═════ Supplied text ═════
‘Leadership style has to be situational’
Hubert Joly, president and CEO, Carlson Rezidor Hotel Group.business Updated: Apr 18, 2012 21:31 IST
Heading a workforce of 170,000 at a $38-billion hospitality chain is no easy job. Especially, if the chain operates more than a thousand hotels under the Radisson brand and almost the same number of restaurants under TGI Friday’s besides travel service company Carlson Wagonlit Travels, it requires not just deft leadership skills, but plain speaking as well, says Hubert Joly, president and CEO, Carlson Rezidor Hotel Group in an interview. Excerpts.
What are the main attributes of a leader?
First is the ability to set directions. Second is to build a high-performance team depending on circumstances. Third is integrity — doing what is right and essential. And the fourth is producing or delivering quality results.
As a rank outsider to the hospitality industry, do you think the leadership skills required here are different?
Yes and no. Yes because if you look at various industries such as semi conductors or jet engines, the success factors are very different. For example, R&D would be a very long-term perspective in jet engines and you may need to take a 30-year perspective. So each sector is unique. And no because the basic leadership attributes tend to always remain the same.
Does your leadership style differ according to geography?
Leadership style has to be situational. One has to deal with different cultures, which have some specificity, though, I do believe that human values around the world are actually quite common.
Talking of human values, do you think as far as leaders are concerned morals have changed over time?
The fundamental values of wisdom such as what is the meaning of life, why we are here and what is the purpose of what we do, have been around for a long time. As companies or as individuals we go wrong only when we deviate from these values and the system. The recent crisis is an example of this, when greed becomes pervasive and there is loss of the sense of purpose.
Tell us about your experience as a French guy running an American legacy firm?
When I became the CEO of Carlson, it was the fourth time I was moving to the US — we have lived in California twice and in New York twice. Over the years I have tried to develop a sensitivity to some of the nuances that do not exist particularly in France. For example, in France there is heavy emphasis on theory whereas there is more pragmatism in the US.
═════
Tasks for this exercise:
(a) Answer these from the Hubert Joly interview:
(i) How many hotels does the chain operate under the Radisson brand?
(ii) In jet engines, how long a perspective might R&D require?
(iii) When Joly became CEO of Carlson, which time was it that he was moving to the US?
(b) Continue the Hubert Joly interview from where it ends.
═════ Entries shown ═════
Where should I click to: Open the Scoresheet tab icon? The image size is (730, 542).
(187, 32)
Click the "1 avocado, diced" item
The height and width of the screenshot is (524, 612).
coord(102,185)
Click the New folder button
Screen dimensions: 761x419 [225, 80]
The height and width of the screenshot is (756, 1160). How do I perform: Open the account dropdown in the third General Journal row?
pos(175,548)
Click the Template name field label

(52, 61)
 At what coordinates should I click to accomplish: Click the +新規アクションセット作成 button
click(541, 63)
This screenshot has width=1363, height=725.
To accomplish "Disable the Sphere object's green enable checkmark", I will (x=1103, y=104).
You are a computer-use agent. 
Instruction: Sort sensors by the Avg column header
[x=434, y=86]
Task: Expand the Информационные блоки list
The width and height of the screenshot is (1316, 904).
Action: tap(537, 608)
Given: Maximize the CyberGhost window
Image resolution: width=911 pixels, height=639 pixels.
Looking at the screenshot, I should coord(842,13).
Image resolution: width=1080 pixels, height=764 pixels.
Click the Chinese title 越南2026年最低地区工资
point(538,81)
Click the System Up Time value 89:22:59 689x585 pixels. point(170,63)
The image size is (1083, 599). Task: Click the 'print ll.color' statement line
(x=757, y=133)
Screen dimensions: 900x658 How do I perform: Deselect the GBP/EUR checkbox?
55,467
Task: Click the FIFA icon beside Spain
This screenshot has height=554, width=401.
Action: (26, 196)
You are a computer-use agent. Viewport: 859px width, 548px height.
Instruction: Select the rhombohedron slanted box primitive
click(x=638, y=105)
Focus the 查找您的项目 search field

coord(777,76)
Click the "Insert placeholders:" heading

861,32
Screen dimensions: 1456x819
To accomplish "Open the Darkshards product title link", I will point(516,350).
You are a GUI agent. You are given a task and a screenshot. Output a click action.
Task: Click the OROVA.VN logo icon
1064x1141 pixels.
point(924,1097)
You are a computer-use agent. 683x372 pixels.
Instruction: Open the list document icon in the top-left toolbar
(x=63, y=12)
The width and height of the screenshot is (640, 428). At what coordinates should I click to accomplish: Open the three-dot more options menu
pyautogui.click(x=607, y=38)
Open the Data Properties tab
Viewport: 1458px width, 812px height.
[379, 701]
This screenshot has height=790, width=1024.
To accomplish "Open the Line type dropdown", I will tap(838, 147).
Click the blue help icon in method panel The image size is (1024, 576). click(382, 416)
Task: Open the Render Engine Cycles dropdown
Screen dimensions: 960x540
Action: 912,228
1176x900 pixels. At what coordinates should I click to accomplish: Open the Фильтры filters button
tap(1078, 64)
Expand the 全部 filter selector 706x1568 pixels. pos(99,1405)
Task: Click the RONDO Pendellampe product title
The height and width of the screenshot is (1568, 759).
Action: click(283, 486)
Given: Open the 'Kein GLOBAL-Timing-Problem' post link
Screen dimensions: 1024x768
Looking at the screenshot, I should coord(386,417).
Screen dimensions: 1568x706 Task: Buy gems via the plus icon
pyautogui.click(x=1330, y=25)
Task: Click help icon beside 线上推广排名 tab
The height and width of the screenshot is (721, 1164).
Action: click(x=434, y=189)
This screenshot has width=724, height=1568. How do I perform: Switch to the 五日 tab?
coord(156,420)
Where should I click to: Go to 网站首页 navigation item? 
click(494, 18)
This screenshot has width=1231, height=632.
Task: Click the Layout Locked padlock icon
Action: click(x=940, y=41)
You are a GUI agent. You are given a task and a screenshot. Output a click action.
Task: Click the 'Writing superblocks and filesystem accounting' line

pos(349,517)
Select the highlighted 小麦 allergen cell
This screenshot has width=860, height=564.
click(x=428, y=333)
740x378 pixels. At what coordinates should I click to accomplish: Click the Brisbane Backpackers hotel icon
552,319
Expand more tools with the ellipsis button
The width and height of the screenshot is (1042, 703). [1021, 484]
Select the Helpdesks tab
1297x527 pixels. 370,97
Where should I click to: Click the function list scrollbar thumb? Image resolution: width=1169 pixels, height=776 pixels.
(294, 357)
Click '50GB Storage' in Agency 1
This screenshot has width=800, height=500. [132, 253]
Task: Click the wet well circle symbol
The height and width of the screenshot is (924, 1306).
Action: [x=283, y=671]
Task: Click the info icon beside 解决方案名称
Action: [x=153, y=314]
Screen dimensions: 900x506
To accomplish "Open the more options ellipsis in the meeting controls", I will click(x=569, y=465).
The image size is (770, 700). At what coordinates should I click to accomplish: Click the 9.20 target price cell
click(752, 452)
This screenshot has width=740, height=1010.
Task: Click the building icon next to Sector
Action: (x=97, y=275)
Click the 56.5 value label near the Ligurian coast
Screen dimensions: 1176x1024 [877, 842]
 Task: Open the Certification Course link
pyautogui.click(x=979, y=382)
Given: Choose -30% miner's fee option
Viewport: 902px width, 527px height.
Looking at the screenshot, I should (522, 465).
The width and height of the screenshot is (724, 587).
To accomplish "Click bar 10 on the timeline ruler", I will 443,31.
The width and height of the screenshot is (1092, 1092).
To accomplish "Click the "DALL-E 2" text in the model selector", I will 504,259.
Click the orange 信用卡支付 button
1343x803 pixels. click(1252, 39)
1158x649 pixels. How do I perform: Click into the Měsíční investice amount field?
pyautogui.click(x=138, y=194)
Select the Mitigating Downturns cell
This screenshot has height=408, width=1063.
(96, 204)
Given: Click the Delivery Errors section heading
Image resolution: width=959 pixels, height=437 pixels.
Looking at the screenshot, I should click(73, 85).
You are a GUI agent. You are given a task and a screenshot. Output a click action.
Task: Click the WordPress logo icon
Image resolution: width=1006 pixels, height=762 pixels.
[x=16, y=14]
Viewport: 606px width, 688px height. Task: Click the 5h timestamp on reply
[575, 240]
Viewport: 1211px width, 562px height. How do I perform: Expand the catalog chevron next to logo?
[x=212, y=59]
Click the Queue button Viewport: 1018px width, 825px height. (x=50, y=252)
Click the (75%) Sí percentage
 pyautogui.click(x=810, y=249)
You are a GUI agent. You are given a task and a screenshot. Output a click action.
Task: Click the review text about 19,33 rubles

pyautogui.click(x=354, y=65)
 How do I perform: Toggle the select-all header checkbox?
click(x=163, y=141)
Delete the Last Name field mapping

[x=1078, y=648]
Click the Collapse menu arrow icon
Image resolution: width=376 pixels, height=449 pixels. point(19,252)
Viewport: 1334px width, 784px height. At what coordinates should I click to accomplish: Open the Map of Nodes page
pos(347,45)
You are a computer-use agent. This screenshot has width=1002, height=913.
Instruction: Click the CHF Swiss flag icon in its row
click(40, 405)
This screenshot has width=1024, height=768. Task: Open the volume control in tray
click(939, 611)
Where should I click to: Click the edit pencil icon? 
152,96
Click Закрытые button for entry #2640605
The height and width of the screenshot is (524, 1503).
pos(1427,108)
═════
Response list:
(a)
(i) More than a thousand.
(ii) A 30-year perspective.
(iii) The fourth time.

(b)
What about India?
There is one thing that is very striking in India, which is the difficulty to say no. If you ask somebody to do something it’s very difficult for them to say no.
As a leader, are you a consensus builder or a top-down guy?
I use different styles. Sometimes my style is effective and sometimes it is not.
How do you get rid of non-performers?
The key element of leadership is the development of a high performance team. When you take up the job of CEO of different companies, you always find great performers, medium performers and bottom performers. If you do not pay attention to this bottom, they drag everybody down. So I never hesitate to remove the bottom performers in terms of their performance or attitudes. It is extraordinary how it uplifts the rest of the group. Now that you have removed the bottom quarter or the bottom third there is a new bottom quarter and bottom third. So it’s a constant engineering of the team. Today in Carlson’s global executive team, 70% of the members are new compared to four years ago.
Name two non-business leaders you admire
I have great admiration for Winston Churchill, I admire him for his creativity and leadership. In your country Mahatma Gandhi was somebody extraordinary. As (US President Franklin Delano) Roosevelt said you must do things that you think you cannot do to become a leader. As leaders, we need to do things we have not done before.